Francesca Mills followed her husband to Dubai for his work. Although she didnt have a job prepared, she was happy to trade her British lifestyle for sunnier climes. However, the move gave her the chance to work in sectors that would not have been open to her and, two years later, shes still not regretting it
Francesca Mills followed her husband to Dubai for his work. Although she didn't have a job prepared, she was happy to trade her British lifestyle for sunnier climes. However, the move gave her the chance to work in sectors that would not have been open to her and, two years later, she's still not regretting it
Explain what motivated you to seek employment overseas.

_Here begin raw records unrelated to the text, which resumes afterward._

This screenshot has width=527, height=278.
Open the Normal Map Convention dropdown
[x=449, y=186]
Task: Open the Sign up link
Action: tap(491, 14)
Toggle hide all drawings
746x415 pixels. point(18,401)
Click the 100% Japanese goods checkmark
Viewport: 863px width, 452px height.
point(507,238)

My husband and I relocated for his job.
How did you find the role you are doing?
I moved over without a job and spent two or three months exploring my options. At the last minute, just as I was about to join a different company as a life actuary (my area of practice in the UK), a recruitment firm called to tell me about the Munich Health role. From our first meeting it seemed like the right fit.

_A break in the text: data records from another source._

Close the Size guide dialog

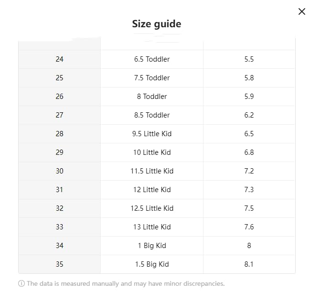(301, 11)
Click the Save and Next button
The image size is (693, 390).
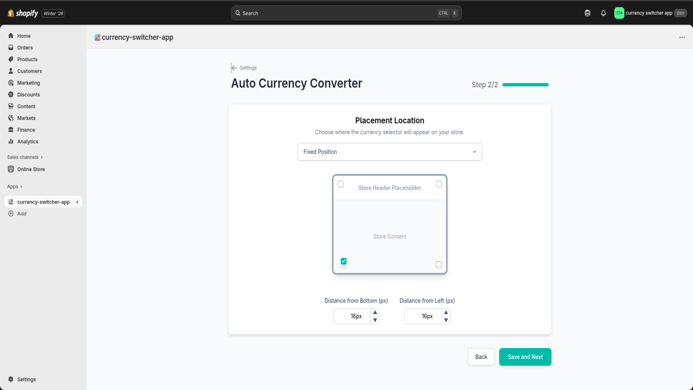(525, 357)
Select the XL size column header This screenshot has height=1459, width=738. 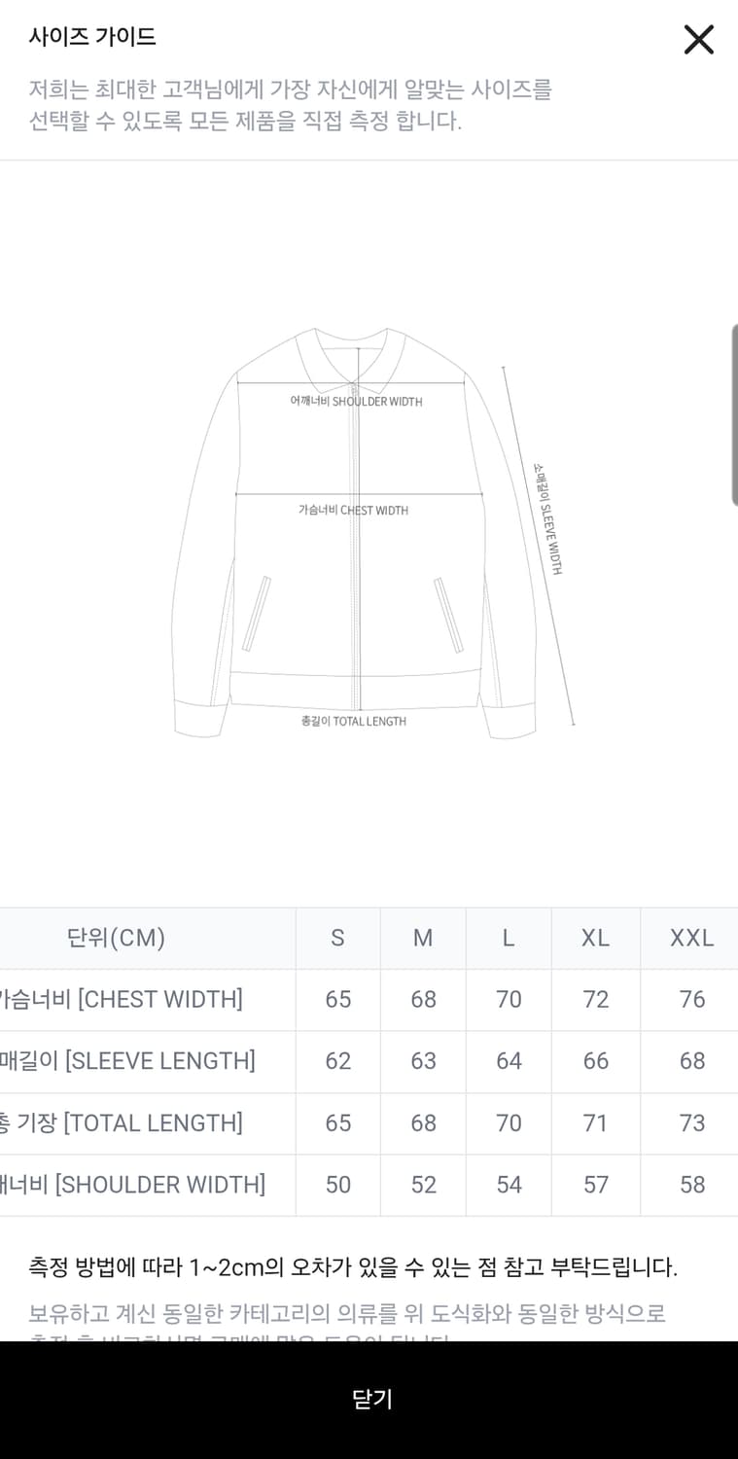[x=595, y=938]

What attracted you to the particular country that you are working in?
Having spent three decades in Britain, the sunshine was a big draw! For nine months of the year, Dubai enjoys a perfect climate and the lifestyle that goes with that.
What were the main challenges you faced when moving overseas?
This has to be one of the easiest countries to relocate to - it is set up to welcome expatriates. The major frustrations arose from arriving under my husband's sponsorship. It meant I needed his formal permission to do absolutely everything. He even received a notification every time I made a purchase from our joint account! Thankfully, I'm on my own visa now. In a work sense, I expected being female to be more of an issue in a Muslim country, but that hasn't been a challenge. There are differences across the region, but I've not found the UAE to be discernibly different from the UK.
What are the main differences working overseas compared with working in the actuarial profession in the UK?
Dubai's population is over 90% expatriate and the mix of nationalities is immense. One has to be respectful and understanding of different cultures. The working day begins at 8am and can be long, but my work-life balance is far better than in the UK. It helps that my 'commute' takes 5 minutes and that the beach is right on the doorstep! From my own experience, there is more opportunity to prove yourself in a completely new role.
What is the most topical industry issue facing actuaries in the country where you work?
In my field, I think it is the ever-changing regulatory landscape. Each country in the region has its own regulatory regime. We see huge differences between Abu Dhabi's forward-thinking Health Authority and Dubai's less proactive equivalent, creating two very different health insurance markets in geographically adjacent Emirates. We know that Dubai will aim to catch up and that big changes could be right around the corner!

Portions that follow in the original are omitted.